In the United States, 3-5% of the population is immunocompromised. That may seem like a small group, but in aggregate it’s a large number of people. If you do the math (and we assume equal distribution), that means about 8 million immunocompromised people are vaccinated.
Some immunocompromised groups were included in the clinical trials. For example, in the Moderna Phase III trial, there were 176 participants with HIV/AIDS (90 in the vaccine group and 86 in the placebo group). Among the HIV/AIDS participants, 1 person got COVID19 (they were in the placebo group). Unfortunately, there were not enough people to evaluate efficacy. Other groups, like those who’ve received immunosuppressants or immune-modifying drugs within 6 months prior to screening, were purposefully excluded. So, we needed “real life” studies to show us how well they respond to the vaccine.
We are just now getting data.
The good news is the mRNA vaccine is safe among immunocompromised. For example, in a relatively large study of solid organ transplant patients, there were no serious adverse events reported, except in 1 patient with a liver transplant who developed a prickling sensation in one of their legs.
The bad news is that some immunocompromised groups just don’t respond well to the vaccine. This is true after the first dose (efficacy ranging between 17-19%) and, unfortunately, after the second dose too (efficacy ranging between ranging 15-80%).
Effectiveness seems to be dependent on the type of disease. For example, a group of scientists reported that most patients with HIV seem to produce enough antibodies for protection from severe COVID19. Especially among HIV patients in the United States that are relatively healthy and being treated with retroviral drugs. Vaccines seem to also work among those with autoimmune conditions, like rheumatoid arthritis (here, here). Although the commonly used medication for RA seems to reduce efficacy (here).
But vaccines among other conditions don’t seem to work very well (or at all). Like…
Immunosuppression overall (here)
Why isn’t the vaccine effective?
We don’t really know yet. Some scientists have hypothesized (and found) the weakened response appears to be related to certain immunosuppressive drugs. And, specifically, a commonly prescribed steroid.
There are many other unanswered questions
Other pressing questions that need to be answered are:
Does this group need a third dose?
When is it best to give the vaccine? Before or after therapy? But if you wait to get the vaccine (or to get back on medication), how long do you have to wait?

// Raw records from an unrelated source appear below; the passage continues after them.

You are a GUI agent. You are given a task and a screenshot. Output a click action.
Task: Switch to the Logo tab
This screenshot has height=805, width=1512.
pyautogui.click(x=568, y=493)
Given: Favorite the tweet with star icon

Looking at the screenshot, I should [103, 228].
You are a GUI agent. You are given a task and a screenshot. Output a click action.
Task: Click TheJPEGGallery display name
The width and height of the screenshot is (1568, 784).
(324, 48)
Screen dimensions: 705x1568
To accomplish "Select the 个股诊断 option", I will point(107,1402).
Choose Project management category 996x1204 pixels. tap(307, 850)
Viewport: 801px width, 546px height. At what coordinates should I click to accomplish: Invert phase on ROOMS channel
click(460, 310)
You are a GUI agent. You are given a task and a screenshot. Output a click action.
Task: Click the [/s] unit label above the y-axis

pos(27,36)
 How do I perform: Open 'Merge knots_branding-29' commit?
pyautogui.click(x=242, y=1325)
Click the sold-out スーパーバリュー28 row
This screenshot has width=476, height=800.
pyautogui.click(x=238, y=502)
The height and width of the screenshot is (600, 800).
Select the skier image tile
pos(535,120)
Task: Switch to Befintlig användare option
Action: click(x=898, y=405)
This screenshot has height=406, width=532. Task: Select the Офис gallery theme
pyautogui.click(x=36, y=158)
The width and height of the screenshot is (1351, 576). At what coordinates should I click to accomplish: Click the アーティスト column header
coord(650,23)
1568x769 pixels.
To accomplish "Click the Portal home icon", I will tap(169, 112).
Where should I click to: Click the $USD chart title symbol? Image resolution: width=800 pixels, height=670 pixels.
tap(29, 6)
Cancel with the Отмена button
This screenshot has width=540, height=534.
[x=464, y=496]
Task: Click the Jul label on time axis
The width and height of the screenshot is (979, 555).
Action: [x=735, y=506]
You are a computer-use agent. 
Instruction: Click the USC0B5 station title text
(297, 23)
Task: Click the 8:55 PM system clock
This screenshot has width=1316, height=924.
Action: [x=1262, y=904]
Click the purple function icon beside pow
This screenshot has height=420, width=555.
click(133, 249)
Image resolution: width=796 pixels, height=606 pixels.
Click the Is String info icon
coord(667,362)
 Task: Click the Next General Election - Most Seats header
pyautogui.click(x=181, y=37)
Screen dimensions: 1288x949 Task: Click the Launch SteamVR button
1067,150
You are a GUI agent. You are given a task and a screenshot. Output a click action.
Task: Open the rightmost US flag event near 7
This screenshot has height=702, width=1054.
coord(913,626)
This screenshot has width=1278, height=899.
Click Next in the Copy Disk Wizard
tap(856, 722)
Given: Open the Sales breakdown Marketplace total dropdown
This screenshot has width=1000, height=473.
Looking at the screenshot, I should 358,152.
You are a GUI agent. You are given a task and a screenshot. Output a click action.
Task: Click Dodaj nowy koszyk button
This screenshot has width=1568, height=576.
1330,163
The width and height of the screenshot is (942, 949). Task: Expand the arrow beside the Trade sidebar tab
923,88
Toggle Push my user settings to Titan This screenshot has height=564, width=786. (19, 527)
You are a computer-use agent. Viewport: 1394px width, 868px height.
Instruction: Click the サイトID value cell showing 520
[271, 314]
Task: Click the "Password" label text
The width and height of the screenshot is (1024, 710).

All of this is being investigated. And this is important to answer. Not only for the individuals’ sake but also for the population. Emerging evidence (case studies to be exact: here, here, and here) suggest that immunocompromised individuals act as incubator for mutations. For example, the first documented case of B.1.526 (variant first detected in New York) was found in a patient with advanced AIDS. This seems to be because some immunocompromised have prolonged viral shedding (here, here, here).
Bottom Line: Immunocompromised people that have a vaccine should behave like they aren’t vaccinated. And so should their family members and friends (and community members) around them. At least until we can get clearer evidence and more effective solutions for them.